━━━ SUPPLIED ENTRIES
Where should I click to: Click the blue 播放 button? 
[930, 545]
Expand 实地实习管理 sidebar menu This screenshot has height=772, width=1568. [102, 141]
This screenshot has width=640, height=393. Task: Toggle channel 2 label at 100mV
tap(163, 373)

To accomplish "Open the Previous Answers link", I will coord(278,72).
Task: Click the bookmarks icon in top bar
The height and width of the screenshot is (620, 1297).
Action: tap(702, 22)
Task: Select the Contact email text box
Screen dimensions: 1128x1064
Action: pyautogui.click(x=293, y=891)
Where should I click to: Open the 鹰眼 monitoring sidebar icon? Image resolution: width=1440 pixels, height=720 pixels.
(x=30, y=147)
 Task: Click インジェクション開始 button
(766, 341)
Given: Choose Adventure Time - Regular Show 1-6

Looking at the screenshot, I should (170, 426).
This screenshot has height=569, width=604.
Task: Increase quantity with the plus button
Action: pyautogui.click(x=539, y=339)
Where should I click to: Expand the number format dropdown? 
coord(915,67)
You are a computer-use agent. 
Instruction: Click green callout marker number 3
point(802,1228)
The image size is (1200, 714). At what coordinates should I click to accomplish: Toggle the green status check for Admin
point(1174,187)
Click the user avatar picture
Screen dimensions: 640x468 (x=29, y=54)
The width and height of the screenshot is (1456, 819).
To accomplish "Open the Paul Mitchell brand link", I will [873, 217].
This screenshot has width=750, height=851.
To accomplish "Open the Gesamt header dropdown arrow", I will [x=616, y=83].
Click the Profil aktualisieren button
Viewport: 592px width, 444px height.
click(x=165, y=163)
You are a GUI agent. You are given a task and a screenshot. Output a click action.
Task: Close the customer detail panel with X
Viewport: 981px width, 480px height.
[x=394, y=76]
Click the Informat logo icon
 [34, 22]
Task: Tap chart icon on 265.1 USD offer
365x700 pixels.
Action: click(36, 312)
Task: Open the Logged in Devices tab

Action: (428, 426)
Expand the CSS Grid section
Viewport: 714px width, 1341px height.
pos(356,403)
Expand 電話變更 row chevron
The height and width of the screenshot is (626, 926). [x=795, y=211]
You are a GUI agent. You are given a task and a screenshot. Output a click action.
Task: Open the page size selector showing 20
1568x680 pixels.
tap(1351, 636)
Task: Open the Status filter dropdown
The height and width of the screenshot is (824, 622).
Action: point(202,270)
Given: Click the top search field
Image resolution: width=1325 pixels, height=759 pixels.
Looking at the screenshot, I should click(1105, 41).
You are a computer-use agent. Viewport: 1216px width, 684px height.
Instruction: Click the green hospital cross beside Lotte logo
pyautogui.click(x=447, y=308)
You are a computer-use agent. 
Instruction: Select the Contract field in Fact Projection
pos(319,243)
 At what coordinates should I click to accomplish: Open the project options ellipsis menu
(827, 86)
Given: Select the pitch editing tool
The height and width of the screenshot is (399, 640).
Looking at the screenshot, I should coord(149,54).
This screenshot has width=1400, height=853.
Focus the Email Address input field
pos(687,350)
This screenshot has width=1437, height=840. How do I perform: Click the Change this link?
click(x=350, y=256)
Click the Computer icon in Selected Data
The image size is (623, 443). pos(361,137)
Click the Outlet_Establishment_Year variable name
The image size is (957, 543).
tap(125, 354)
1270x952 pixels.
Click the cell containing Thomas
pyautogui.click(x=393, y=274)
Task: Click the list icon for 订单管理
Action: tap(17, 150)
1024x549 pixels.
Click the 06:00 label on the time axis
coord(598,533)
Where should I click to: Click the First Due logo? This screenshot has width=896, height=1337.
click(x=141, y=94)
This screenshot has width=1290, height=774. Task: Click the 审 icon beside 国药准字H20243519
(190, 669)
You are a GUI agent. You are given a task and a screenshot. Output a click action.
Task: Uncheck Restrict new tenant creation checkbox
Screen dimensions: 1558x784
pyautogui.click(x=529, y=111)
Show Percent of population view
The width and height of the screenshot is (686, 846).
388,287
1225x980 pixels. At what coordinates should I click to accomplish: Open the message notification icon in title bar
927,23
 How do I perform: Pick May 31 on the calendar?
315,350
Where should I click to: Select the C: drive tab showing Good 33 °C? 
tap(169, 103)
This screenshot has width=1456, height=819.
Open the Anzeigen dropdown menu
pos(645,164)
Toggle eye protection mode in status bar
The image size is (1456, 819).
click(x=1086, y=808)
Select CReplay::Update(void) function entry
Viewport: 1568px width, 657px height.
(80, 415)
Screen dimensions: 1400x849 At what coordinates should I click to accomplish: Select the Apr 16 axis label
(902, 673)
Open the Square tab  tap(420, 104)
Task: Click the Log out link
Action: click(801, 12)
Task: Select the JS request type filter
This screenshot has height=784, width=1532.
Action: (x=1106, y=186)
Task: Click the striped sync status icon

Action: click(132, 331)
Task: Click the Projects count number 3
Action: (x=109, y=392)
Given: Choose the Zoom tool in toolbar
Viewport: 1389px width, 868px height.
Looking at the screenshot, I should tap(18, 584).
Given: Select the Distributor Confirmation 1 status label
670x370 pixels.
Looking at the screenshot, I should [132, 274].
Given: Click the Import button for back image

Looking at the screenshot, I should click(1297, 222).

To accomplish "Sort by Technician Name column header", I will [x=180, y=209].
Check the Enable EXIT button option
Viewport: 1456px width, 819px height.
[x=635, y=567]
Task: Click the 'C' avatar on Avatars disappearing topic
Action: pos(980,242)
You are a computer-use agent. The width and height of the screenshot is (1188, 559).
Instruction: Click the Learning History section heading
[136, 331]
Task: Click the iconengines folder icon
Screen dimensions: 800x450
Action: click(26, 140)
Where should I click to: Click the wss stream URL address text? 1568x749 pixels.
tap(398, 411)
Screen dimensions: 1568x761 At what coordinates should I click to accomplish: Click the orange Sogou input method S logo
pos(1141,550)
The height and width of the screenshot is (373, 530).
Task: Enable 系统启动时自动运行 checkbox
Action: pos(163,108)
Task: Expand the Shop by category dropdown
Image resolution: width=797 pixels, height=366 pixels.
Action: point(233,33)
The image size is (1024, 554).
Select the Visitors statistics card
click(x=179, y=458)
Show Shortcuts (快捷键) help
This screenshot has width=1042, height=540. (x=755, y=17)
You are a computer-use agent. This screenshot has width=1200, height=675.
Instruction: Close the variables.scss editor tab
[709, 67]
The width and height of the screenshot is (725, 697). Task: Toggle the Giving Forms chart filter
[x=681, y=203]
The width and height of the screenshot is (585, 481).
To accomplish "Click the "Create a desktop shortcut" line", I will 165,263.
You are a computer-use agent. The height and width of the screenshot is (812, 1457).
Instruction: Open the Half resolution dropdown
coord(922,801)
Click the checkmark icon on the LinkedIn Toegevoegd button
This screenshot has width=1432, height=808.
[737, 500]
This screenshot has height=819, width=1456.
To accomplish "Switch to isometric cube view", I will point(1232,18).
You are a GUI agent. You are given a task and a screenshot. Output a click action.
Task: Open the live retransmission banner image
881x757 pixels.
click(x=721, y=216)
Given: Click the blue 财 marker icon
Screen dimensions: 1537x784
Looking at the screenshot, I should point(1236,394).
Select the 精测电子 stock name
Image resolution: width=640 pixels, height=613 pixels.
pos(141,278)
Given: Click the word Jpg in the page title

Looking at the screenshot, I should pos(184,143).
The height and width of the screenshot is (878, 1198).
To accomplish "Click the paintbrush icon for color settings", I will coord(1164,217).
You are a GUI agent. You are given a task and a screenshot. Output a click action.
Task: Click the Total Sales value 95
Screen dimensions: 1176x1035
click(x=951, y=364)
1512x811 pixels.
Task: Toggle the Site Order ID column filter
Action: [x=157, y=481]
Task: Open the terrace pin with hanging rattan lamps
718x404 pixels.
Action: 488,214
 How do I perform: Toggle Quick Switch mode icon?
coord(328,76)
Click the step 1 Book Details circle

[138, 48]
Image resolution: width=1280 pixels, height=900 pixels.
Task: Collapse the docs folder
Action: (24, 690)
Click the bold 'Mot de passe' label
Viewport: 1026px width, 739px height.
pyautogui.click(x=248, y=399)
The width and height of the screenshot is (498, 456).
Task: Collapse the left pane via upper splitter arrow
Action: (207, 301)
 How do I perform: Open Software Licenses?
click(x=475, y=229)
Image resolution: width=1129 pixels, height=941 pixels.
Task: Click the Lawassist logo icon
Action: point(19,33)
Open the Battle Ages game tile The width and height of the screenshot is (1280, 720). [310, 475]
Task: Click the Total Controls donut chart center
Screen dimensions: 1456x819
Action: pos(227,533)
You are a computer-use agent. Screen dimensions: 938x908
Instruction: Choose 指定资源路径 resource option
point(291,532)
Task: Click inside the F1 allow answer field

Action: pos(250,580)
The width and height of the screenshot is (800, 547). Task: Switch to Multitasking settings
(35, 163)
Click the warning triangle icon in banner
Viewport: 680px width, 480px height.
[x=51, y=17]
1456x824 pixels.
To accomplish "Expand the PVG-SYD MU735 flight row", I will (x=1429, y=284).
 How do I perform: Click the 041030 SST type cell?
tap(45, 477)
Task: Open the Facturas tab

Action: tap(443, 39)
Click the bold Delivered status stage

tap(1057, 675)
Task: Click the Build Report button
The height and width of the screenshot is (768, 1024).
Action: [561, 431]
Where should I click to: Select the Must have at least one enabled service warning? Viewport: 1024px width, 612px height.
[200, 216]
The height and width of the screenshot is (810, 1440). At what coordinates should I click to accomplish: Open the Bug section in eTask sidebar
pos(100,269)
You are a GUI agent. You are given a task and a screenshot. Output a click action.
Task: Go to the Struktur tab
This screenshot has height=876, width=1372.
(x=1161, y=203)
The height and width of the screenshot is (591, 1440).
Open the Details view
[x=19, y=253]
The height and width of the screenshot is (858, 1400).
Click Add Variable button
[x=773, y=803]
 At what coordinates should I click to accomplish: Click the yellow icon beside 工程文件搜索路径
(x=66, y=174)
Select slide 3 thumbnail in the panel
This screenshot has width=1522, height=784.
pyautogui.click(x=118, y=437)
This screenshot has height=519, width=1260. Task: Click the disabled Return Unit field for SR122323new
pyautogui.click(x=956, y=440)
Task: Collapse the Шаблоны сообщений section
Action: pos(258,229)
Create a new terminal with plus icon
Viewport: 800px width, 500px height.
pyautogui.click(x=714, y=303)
━━━━━━
= TASK REQUIREMENTS =
Copy the lines of data above word for word, starting with the line that contains "Open the Square" and going on through the line that contains "Action: (x=109, y=392)".

= RESPONSE TO THIS EXERCISE =
Open the Square tab  tap(420, 104)
Task: Click the Log out link
Action: click(801, 12)
Task: Select the JS request type filter
This screenshot has height=784, width=1532.
Action: (x=1106, y=186)
Task: Click the striped sync status icon

Action: click(132, 331)
Task: Click the Projects count number 3
Action: (x=109, y=392)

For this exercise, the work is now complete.